L'épisode a démarré mardi soir: le chef de l'Etat turc devait donner une longue interview à deux chaînes de télévision, après avoir effectué trois apparitions publiques dans trois villes différentes plus tôt dans la journée.
L'émission, retardée sans explications d'une heure trente, a été interrompue subitement dès la dixième minute, au milieu d'une question d'un journaliste.
"Oh wow", a dit une voix non identifiée derrière la caméra avant que l'émission ne soit coupée, tandis que l'intervieweur se levait de sa chaise.
M. Erdogan, teint pâle, est réapparu à l'antenne un quart d'heure plus tard avant d'écourter l'entretien, expliquant avoir "attrapé une grippe intestinale".

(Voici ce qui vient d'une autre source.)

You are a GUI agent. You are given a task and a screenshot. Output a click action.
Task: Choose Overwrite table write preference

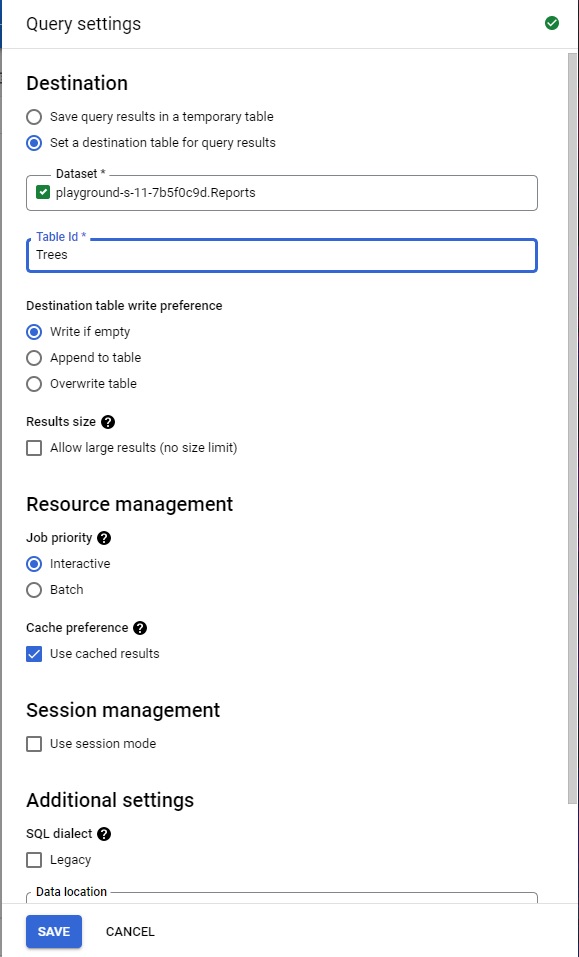pos(34,384)
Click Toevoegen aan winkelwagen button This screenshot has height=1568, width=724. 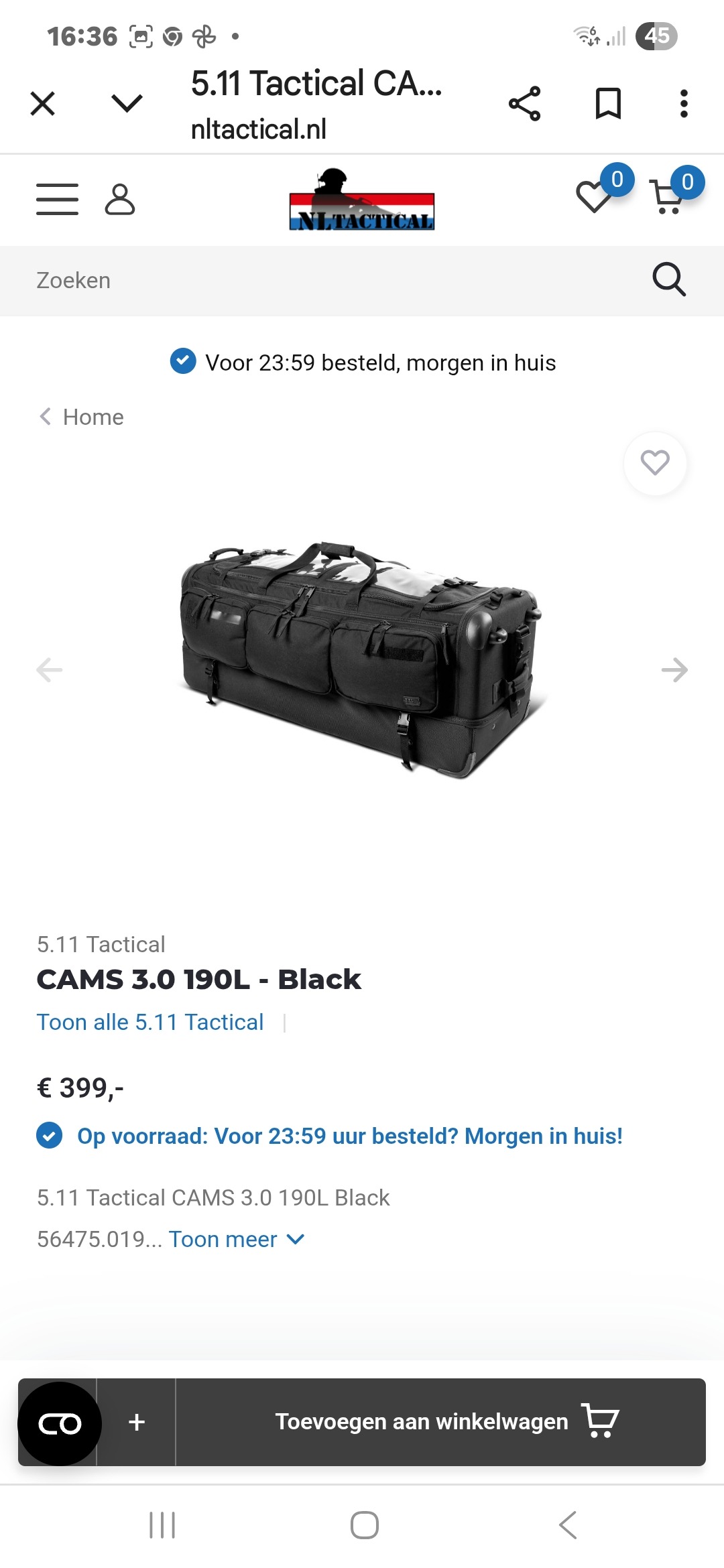(440, 1422)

Dans un tweet, le président turc, à la démarche parfois ralentie ces dernières années, avait annoncé mercredi matin se "reposer à la maison aujourd'hui sur conseil des médecins", annulant trois déplacements prévus en Anatolie centrale.
Mercredi soir, le directeur de la communication de la présidence turque, Fahrettin Altun, avait voulu faire taire les rumeurs déferlant sur les réseaux sociaux après l'annonce de l'annulation des deux déplacements du chef de l'Etat prévus jeudi.
"Nous rejetons catégoriquement de telles affirmations infondées concernant la santé du président @RTErdogan", a tweeté M. Altun, partageant des captures d'écran de tweets très relayés affirmant que le président turc avait été victime d'une crise cardiaque.
"Il va bien"
"Il va bien. Les effets de sa gastro-entérite ont diminué. Il veut reprendre son programme au plus vite", a affirmé jeudi après-midi le ministre turc de la Santé, Fahrettin Koca.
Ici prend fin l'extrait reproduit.